Conserving an Agnus Dei Panel
“Agnus Dei” - Lamb of God - is one of the titles given to Jesus in the New Testament and consequently in the Christian tradition. It refers to Jesus' role as a sacrificial lamb atoning for the sins of humanity in Christian theology. In Christian iconography since the Middle Ages, an Agnus Dei is usually depicted holding a standard or banner with a cross. The Lamb is either facing forward or has his head turned in the opposite direction, as is the case here, a position termed reguardant. The image has been crafted in various media, including marble.
Recently, The Textile Conservation Lab at the Cathedral had the privilege of working on a small textile panel (which belongs to the Cathedral's very own Dean Daniel!) with polychrome embroidery whose highlight is the lamb made from metal threads fashioned to give the impression of wool fleece.

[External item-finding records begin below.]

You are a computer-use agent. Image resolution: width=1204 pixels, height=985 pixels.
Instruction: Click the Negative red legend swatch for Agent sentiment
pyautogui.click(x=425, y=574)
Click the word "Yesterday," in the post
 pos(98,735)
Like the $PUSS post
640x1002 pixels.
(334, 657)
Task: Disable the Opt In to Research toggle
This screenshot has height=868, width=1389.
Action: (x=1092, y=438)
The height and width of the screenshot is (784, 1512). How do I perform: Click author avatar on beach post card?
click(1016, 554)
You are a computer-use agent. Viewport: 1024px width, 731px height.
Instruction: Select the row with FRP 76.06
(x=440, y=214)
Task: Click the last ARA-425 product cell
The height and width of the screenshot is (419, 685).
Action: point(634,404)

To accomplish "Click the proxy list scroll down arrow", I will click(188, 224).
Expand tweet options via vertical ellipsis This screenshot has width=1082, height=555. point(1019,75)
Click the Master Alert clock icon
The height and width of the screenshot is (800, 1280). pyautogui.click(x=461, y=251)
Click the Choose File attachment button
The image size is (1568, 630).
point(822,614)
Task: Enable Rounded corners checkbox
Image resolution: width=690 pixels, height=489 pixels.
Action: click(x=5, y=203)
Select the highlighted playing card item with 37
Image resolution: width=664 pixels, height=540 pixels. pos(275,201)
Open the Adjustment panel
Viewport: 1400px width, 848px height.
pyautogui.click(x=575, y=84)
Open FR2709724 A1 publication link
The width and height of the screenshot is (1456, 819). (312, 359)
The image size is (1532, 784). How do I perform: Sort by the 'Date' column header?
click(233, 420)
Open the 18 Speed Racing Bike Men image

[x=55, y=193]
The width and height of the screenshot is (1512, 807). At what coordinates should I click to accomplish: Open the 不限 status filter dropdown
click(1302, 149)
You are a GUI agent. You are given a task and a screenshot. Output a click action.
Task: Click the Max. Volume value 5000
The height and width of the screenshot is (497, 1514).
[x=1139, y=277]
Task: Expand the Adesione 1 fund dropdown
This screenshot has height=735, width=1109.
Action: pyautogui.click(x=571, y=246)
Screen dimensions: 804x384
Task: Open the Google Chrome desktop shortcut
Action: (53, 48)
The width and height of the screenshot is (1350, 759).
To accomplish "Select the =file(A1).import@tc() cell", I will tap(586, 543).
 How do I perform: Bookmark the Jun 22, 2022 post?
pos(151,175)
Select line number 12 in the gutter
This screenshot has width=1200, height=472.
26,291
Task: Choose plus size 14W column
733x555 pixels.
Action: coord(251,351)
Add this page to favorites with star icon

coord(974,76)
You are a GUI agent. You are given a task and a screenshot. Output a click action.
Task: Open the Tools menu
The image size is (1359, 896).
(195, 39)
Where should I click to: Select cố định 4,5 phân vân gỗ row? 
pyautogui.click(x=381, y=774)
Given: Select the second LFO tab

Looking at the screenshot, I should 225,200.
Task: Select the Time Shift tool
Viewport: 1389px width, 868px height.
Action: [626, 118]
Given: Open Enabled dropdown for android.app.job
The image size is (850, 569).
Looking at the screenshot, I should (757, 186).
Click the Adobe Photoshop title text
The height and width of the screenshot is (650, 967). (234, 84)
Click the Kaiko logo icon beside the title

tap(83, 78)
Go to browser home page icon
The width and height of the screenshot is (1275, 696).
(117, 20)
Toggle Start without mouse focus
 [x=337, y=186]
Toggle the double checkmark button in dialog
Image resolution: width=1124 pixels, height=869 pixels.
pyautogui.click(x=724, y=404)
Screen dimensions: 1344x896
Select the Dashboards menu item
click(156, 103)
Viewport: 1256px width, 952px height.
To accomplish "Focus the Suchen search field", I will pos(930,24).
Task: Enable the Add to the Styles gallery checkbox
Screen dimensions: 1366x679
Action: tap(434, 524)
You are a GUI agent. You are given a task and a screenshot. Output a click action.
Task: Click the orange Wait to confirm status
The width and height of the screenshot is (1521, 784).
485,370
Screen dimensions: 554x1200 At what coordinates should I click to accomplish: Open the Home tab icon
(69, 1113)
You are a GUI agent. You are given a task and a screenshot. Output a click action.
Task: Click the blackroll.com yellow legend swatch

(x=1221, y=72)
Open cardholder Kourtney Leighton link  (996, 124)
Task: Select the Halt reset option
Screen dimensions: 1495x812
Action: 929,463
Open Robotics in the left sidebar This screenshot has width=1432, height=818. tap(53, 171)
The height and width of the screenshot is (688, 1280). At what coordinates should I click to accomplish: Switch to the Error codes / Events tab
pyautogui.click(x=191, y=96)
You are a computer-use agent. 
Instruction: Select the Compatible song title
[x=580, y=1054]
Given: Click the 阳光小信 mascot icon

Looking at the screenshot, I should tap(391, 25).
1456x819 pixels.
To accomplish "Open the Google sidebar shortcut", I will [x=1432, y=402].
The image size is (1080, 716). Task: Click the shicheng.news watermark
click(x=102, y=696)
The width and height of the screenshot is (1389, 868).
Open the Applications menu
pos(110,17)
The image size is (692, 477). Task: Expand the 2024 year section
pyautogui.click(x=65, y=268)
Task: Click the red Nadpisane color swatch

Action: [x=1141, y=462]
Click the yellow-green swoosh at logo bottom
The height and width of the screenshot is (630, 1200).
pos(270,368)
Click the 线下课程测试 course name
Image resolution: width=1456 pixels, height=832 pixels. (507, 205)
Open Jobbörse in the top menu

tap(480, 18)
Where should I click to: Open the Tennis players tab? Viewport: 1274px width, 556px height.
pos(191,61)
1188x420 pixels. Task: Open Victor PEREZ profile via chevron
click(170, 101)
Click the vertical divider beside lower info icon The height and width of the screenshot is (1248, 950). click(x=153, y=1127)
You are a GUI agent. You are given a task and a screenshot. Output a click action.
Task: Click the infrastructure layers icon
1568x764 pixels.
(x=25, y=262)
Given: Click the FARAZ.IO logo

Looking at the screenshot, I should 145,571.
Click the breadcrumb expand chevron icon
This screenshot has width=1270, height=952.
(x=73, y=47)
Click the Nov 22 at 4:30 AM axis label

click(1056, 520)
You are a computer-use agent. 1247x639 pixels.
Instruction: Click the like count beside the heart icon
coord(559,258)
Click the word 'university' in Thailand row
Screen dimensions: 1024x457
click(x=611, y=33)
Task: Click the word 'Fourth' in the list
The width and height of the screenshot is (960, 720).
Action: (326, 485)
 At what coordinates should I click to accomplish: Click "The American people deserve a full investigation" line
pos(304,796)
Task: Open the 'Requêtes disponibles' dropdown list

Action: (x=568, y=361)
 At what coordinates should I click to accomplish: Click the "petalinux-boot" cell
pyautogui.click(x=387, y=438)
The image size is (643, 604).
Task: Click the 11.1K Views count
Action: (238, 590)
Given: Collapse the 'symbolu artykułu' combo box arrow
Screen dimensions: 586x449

The panel appears to have been a salvaged part of an orphrey that had been used to decorate a chasuble. Older looms were only wide enough to weave the fabric needed for the chasuble in sections, making it necessary to stitch pieces together to form this garment. To cover the seams, strips of contrasting material were sewn over them, developing over time into heavily decorated panels, often in the shape of the cross. (See contemporary chasuble below)
In this panel below, the embroidery had been turned into a centerpiece framed by two kinds of metal decorative bands.
Presented as a fragment, the panel had several conservation issues the TCL could help with: vacuuming of surface particulates, stabilizing weakened sewing threads that secured the metal outline and brightening up the tarnished metal wires.
After this was complete, the panel was mounted on top of a padded and fabric covered board and returned to Dean Daniel for display in a way that is safe for the textile and will allow it to be appreciated and celebrated for its beauty and meaning.